■ What is being asked: Please filter the entries for the word "reload" and copy every line that has it.
##### Excerpted records
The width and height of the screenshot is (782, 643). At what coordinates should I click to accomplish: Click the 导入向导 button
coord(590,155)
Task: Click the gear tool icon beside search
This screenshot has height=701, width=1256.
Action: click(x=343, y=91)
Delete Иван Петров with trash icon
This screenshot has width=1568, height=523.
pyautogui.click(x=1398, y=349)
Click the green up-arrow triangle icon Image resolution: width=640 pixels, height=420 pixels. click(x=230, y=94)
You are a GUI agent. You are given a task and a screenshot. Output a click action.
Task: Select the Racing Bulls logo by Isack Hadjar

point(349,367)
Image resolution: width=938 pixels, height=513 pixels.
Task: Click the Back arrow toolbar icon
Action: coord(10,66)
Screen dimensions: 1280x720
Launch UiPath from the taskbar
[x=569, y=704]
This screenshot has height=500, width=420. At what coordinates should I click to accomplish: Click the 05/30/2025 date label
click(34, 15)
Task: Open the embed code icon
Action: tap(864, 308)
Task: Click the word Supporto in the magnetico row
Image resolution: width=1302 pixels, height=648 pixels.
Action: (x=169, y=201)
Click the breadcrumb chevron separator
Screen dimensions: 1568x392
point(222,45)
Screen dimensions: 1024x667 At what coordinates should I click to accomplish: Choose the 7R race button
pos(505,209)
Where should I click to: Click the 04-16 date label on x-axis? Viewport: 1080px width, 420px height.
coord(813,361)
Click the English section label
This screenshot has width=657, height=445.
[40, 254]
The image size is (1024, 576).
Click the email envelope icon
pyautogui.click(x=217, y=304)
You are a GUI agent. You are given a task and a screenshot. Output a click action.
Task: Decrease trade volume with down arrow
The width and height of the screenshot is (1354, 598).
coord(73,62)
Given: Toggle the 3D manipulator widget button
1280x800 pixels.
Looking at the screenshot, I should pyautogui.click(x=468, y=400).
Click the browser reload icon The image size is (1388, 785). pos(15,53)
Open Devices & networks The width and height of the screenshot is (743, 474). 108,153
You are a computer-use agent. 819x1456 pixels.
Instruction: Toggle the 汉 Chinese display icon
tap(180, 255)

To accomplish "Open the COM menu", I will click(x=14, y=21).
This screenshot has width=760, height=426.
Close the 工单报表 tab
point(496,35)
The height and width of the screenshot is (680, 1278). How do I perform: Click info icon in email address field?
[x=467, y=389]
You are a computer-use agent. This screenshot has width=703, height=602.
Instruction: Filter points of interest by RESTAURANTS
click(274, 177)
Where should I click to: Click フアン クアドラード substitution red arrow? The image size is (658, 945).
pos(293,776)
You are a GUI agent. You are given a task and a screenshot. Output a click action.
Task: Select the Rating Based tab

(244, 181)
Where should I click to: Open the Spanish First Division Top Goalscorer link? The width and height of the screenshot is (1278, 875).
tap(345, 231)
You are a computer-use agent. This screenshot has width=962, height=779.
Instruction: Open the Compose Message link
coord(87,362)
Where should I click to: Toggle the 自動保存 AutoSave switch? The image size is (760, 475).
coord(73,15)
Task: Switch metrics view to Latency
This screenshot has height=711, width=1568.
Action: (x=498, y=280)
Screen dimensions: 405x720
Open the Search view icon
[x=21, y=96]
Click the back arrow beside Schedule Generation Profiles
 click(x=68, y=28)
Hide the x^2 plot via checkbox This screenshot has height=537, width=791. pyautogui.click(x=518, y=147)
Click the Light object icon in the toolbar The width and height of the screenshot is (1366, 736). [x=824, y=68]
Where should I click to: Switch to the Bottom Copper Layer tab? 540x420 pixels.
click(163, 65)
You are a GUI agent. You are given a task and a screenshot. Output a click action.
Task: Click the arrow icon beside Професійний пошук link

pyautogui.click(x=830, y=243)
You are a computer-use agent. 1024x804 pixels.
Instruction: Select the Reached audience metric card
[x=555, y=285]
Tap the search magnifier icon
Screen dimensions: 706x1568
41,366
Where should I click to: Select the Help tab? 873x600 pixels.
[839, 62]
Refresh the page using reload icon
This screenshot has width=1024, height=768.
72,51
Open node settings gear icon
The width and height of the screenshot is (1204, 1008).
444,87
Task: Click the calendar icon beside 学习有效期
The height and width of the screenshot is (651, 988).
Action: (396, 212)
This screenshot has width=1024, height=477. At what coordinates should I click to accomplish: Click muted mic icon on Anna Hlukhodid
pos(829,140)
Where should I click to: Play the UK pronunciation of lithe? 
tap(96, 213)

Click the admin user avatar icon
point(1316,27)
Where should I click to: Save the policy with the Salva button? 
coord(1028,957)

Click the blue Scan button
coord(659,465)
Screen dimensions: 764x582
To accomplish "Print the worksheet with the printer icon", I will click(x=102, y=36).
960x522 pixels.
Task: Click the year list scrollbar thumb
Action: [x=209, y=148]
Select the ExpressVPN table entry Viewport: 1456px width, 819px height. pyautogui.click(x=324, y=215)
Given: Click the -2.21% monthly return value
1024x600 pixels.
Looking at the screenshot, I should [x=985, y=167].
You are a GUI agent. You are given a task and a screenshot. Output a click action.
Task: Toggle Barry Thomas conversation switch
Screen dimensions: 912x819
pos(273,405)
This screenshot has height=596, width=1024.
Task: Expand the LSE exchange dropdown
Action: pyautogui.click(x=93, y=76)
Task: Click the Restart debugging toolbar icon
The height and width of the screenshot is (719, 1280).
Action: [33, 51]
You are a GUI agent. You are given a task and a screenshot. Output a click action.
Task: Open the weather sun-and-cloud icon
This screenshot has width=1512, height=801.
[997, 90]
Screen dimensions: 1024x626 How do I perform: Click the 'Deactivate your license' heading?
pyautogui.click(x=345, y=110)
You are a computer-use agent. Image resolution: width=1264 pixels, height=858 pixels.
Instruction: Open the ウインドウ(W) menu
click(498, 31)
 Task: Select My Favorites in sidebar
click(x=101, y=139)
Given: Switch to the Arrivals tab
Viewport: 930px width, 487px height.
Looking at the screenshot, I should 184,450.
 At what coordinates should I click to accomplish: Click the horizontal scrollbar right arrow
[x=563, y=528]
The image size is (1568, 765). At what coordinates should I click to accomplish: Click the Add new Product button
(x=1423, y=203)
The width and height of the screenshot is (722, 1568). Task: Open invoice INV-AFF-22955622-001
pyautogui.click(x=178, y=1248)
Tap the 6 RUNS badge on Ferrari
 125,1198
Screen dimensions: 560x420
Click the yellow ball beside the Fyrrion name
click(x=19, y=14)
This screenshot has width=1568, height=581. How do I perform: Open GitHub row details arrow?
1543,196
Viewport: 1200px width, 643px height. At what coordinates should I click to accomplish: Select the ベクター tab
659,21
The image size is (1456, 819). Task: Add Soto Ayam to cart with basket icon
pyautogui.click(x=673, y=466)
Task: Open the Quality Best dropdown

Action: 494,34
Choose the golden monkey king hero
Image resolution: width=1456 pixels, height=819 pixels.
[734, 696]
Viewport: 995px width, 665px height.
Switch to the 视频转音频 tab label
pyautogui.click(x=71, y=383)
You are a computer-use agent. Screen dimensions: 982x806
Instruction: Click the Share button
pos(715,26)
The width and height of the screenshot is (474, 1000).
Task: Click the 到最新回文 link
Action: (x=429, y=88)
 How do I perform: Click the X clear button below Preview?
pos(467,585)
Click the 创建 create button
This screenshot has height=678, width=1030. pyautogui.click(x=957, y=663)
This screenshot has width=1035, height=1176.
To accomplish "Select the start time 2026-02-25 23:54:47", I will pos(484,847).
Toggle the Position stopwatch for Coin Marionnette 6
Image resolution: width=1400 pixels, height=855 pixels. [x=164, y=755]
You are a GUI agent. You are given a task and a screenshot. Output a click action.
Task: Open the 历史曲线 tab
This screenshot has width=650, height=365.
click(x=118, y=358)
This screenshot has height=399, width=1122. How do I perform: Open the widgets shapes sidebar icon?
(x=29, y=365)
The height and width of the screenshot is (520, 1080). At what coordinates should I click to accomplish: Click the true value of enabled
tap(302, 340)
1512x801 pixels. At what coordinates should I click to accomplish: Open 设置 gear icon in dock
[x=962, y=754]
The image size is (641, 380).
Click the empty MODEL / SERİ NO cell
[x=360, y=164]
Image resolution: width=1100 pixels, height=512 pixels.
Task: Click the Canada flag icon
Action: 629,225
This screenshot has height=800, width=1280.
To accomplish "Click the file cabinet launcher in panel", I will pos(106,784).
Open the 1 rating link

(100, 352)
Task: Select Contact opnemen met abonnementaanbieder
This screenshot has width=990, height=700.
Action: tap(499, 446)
##########
■ Reply:
Click the browser reload icon The image size is (1388, 785). pos(15,53)
Refresh the page using reload icon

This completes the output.